*** DATA ***

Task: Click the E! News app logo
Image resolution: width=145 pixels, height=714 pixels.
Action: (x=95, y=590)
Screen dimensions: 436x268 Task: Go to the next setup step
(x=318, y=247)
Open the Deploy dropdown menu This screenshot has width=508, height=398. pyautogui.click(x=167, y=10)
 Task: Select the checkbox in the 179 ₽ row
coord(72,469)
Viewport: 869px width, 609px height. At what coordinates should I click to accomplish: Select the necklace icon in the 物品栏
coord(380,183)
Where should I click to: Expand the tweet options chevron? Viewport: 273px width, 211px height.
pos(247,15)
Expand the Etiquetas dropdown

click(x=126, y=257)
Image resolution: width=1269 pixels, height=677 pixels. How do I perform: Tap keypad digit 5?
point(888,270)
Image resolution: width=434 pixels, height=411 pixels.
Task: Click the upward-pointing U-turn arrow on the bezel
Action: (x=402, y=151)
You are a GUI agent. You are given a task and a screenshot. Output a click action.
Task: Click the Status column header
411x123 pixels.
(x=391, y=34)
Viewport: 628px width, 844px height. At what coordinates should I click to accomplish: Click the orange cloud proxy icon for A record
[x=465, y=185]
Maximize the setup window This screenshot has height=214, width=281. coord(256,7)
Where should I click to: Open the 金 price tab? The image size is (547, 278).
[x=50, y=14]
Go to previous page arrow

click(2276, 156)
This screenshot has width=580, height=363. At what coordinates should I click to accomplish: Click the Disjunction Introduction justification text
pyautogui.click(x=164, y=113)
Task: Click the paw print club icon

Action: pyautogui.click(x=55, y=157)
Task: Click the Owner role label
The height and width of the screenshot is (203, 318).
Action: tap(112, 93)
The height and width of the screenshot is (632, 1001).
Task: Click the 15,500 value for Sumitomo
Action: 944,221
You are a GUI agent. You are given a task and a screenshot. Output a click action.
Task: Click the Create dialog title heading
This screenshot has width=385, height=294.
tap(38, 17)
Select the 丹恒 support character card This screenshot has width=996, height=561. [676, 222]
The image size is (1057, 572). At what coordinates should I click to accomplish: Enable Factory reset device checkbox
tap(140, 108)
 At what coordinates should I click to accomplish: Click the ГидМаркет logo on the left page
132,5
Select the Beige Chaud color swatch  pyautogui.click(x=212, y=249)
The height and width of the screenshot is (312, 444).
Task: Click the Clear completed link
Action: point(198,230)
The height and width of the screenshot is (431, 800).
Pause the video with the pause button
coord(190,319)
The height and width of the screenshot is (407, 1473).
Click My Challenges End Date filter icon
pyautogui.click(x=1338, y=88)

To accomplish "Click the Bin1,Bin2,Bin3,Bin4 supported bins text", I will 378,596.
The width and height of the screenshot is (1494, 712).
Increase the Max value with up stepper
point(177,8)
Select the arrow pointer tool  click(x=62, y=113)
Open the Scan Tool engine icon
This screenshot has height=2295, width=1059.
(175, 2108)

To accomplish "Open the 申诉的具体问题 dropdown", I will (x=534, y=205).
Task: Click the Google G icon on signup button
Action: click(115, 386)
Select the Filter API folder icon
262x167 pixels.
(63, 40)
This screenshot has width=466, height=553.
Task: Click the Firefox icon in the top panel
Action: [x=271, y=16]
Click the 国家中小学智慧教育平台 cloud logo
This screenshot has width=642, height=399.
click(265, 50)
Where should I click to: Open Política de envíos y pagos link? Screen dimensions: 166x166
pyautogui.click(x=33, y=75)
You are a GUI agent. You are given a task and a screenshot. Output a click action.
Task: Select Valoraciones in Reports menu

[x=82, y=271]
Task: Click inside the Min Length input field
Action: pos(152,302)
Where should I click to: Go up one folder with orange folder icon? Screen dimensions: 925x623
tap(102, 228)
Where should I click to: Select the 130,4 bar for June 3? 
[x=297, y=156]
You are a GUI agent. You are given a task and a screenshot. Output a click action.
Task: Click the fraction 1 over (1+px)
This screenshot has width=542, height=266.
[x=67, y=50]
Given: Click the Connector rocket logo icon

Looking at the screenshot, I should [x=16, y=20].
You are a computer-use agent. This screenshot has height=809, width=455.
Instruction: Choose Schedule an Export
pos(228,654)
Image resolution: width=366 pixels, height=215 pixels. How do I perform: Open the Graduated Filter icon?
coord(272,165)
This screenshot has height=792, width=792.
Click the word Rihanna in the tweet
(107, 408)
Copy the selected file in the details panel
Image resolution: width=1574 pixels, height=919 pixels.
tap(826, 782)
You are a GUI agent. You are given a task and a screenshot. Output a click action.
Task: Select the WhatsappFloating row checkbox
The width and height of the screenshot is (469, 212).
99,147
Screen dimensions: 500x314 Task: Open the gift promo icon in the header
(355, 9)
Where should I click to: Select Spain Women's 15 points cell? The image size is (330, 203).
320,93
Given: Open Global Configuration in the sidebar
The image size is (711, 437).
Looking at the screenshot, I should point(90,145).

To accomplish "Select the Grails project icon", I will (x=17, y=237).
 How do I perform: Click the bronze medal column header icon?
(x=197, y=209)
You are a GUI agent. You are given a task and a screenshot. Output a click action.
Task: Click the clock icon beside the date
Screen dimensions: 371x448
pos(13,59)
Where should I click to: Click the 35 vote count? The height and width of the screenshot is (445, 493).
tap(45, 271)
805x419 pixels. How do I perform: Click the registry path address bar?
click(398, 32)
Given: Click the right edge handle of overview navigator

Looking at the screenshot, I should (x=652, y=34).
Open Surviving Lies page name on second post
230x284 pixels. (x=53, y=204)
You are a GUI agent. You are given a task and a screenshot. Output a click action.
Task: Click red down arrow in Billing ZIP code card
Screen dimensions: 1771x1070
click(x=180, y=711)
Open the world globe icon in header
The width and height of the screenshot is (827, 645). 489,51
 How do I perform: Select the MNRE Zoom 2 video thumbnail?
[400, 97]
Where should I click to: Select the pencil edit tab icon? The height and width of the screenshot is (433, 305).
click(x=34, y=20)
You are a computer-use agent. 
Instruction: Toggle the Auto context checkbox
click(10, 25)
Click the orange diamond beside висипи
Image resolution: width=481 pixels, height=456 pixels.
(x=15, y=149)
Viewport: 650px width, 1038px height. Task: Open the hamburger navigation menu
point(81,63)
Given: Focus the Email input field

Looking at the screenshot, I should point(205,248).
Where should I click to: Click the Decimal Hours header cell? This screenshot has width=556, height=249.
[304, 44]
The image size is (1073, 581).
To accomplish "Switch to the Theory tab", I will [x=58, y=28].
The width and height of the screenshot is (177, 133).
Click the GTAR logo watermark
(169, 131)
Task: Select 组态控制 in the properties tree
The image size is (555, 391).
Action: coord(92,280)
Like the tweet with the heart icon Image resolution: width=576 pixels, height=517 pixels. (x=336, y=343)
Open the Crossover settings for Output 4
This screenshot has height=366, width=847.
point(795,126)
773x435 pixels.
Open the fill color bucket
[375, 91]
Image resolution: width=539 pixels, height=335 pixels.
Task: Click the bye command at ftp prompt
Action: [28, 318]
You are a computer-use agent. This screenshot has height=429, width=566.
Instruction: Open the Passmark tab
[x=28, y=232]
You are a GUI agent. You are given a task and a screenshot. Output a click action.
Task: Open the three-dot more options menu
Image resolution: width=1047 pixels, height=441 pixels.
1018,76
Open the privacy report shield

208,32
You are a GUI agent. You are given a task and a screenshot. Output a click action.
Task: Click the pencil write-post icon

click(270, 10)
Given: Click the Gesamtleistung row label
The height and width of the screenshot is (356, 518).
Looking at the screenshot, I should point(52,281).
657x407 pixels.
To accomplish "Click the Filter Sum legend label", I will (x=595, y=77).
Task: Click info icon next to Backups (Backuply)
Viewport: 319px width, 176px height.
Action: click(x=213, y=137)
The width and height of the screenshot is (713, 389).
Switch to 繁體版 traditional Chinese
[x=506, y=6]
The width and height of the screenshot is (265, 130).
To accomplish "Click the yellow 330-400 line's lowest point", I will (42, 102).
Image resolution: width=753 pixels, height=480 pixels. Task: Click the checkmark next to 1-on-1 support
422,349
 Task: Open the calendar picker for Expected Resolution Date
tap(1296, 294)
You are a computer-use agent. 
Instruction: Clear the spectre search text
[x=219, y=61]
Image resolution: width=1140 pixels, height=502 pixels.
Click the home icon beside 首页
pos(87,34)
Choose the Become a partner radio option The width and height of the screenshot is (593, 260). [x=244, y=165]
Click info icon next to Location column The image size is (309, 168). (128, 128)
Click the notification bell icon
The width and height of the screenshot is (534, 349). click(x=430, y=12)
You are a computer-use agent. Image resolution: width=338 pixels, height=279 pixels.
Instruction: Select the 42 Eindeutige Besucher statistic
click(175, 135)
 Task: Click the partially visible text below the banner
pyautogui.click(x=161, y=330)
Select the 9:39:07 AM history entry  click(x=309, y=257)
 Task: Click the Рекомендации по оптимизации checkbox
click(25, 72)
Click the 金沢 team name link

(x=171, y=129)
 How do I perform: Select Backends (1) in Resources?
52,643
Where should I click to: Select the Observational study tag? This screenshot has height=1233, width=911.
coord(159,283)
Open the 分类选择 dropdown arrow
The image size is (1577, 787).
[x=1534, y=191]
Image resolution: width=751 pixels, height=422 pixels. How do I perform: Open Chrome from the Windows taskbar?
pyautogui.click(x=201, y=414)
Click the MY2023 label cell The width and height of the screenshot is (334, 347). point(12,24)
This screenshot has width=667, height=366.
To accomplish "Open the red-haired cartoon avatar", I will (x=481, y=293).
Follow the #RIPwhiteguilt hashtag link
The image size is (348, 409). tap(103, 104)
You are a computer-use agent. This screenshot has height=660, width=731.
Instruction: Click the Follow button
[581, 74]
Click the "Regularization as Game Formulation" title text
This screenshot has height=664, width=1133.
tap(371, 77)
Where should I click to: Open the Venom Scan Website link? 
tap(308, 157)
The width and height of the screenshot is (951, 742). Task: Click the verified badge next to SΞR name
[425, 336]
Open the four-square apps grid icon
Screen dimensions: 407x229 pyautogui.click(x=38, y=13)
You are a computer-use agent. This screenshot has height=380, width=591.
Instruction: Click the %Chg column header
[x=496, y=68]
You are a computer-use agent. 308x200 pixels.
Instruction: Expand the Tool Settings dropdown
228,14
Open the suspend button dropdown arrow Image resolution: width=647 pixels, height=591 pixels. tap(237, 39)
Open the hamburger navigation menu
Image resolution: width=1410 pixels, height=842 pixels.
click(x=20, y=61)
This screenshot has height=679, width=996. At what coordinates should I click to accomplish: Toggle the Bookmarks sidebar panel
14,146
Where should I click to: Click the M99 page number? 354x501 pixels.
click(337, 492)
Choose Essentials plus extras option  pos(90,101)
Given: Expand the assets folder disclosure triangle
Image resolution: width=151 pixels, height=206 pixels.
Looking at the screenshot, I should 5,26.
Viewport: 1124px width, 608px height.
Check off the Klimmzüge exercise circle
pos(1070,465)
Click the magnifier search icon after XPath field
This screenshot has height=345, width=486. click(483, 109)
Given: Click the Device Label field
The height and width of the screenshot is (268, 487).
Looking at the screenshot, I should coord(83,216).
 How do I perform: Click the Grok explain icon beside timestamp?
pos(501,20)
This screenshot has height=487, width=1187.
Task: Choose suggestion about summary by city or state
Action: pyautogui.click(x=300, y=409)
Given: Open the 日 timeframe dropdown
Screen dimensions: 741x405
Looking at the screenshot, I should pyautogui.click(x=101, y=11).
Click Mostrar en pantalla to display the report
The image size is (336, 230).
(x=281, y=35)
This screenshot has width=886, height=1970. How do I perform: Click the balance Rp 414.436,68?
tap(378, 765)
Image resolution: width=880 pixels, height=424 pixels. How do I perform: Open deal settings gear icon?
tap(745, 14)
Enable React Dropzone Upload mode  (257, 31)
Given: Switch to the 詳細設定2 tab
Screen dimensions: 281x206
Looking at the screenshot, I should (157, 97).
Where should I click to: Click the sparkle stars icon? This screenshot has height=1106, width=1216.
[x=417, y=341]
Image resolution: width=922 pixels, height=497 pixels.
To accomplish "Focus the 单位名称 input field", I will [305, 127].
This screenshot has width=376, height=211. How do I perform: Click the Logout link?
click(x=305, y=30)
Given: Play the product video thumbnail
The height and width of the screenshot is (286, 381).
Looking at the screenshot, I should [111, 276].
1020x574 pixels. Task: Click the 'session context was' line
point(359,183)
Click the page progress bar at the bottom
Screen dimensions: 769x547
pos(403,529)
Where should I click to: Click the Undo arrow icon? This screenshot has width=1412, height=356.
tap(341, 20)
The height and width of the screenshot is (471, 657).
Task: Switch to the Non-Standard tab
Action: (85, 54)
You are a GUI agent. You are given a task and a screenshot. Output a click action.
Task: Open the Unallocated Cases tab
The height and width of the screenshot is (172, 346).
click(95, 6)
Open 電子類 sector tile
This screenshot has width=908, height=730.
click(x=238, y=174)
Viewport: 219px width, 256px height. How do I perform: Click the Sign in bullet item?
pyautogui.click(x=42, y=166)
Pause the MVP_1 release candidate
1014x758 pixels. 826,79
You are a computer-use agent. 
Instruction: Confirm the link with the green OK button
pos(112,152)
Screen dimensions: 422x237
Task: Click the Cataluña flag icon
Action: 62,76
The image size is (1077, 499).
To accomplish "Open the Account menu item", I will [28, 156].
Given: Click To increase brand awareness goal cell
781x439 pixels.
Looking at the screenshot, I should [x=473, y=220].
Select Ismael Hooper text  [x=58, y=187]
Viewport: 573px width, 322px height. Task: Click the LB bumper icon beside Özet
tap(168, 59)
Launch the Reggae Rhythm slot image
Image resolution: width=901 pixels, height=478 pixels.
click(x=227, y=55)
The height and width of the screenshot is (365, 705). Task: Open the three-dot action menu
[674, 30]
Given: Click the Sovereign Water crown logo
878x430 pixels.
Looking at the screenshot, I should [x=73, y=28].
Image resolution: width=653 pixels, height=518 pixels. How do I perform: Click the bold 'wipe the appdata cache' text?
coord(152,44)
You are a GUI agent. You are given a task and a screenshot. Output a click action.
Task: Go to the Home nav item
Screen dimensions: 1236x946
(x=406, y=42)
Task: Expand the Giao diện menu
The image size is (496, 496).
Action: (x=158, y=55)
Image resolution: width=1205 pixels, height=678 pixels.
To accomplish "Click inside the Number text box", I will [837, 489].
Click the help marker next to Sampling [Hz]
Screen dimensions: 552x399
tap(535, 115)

*** End of DATA ***

## TASK DETAILS
Filter by the word "info": copy every line of the data that holds it.

## EXERCISE ANSWER
Task: Click info icon next to Backups (Backuply)
Click info icon next to Location column The image size is (309, 168). (128, 128)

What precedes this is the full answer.